The change in ownership allows Cultivating Leadership to continue to thrive without the potential constraints that were emerging with private ownership. We are hoping this is one of those stories so possible in complexity: that multiple forms of goodness come from one change. Our hope is that our governance will be strengthened, we will enable more leadership throughout our collective, we will find new ways to influence the world to be a kinder and more sustainable place, and our clients and our colleagues will find our firm is even more aligned with our values.

Why am I telling you about this? I guess for a few reasons. First of all, I feel proud of the decisions we’ve made here, if a little wistful about what we’re leaving behind. Secondly, I think a key part of the special sauce that is Cultivating Leadership is the way we try again and again to push in the direction of our values, even when they are inconvenient or difficult or costly. But I also want you to know that we are not martyrs here. Our decisions are made also with our values of fun, delight, love. We wouldn’t make this move if we didn’t also believe it would bring goodness into our lives too.

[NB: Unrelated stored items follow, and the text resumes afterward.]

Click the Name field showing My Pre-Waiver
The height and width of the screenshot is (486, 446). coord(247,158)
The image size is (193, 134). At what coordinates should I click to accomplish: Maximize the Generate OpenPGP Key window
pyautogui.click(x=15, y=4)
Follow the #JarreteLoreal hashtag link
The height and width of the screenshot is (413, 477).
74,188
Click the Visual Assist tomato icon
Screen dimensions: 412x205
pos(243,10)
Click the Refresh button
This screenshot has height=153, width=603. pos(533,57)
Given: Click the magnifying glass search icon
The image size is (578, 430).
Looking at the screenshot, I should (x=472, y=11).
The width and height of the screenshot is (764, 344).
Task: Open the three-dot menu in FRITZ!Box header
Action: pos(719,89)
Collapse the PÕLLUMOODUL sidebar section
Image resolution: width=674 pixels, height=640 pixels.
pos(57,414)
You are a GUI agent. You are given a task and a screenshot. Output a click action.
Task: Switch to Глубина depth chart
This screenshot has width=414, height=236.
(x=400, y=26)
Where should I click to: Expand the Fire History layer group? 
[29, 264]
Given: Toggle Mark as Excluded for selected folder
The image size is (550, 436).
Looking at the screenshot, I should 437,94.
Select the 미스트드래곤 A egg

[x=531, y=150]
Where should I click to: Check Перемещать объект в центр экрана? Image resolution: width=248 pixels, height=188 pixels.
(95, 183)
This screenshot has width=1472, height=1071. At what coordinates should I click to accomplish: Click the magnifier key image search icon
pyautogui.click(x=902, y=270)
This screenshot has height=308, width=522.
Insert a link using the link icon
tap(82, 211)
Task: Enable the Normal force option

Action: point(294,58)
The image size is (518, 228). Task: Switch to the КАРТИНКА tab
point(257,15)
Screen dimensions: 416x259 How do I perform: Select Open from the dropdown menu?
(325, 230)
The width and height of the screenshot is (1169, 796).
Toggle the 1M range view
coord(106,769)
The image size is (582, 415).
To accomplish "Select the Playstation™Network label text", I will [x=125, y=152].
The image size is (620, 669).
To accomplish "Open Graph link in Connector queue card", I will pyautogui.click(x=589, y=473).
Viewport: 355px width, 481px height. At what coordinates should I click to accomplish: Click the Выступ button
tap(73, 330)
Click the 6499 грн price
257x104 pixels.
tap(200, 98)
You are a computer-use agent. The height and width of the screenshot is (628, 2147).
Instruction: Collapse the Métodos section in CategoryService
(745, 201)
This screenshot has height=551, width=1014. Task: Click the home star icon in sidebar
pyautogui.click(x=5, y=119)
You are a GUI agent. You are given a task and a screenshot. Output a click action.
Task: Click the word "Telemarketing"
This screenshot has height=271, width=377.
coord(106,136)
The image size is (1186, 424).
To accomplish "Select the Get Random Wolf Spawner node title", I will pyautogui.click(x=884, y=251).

I was talking with a friend this weekend, and they are trying to do something similarly difficult and values based in their own organisation. We talked about how this present time means that it is not our history or even our vision that can guide us. As the whole world struggles to create a future that is impossible to see or imagine from here, we are off the road of our past experience, and off the road of even our imagination of the future. And in this bumpy ride, filled with misstarts and difficulty, we need something to help us find our way.

Ancient seafaring people used stars to guide them as they made their way in a watery world without maps. Now that we have Google Maps on our phones, we can forget how to wayfind at all. We can fall into the pathways that the voice of society murmurs in our ear: look out for yourself, go for the money, separate business from your emotions. Getting off the path is harder, but right now it feels more exciting. For us at this moment, our values are the stars that guide us. Our colleagues and our clients are the reason to keep exploring this new way. And our hope for a better world for us all—a world where we can live more gently and kindly with one another and with all of life on this planet—is the wind that pushes us on.

Tell us how you’re using your values to wayfind in this upsidedown world. What have you tried that feels like off-roading it? We’d love to learn from you.